* What you have to do: Please format the items below as a JSON list of strings, one string per line, leaving out blank lines. Include only the lines from the start of the items through the line containing "Action: pos(39,206)", counting both ends.

[A block of data]
◆ ◆ ◆
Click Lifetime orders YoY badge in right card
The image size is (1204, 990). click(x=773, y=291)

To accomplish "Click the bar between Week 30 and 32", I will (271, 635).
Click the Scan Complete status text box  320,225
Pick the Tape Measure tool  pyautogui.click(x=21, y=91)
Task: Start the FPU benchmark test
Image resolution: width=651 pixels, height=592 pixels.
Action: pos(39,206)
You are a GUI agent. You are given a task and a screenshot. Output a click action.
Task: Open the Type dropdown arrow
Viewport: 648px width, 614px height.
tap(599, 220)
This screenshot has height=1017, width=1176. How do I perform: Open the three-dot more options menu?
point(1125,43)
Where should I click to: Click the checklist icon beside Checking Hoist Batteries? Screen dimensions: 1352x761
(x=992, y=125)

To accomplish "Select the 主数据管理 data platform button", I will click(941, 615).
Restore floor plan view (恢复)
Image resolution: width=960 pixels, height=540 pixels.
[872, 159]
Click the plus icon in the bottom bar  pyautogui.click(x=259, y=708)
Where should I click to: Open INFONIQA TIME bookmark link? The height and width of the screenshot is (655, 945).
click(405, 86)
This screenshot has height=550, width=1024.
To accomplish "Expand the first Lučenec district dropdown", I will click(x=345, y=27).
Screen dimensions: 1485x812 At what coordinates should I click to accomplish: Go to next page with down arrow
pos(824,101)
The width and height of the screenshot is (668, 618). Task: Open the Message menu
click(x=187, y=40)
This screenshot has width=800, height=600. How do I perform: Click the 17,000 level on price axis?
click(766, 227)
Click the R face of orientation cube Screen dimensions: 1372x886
◆ ◆ ◆
* Response for this exercise:
[
  "Click Lifetime orders YoY badge in right card",
  "The image size is (1204, 990). click(x=773, y=291)",
  "To accomplish \"Click the bar between Week 30 and 32\", I will (271, 635).",
  "Click the Scan Complete status text box  320,225",
  "Pick the Tape Measure tool  pyautogui.click(x=21, y=91)",
  "Task: Start the FPU benchmark test",
  "Image resolution: width=651 pixels, height=592 pixels.",
  "Action: pos(39,206)"
]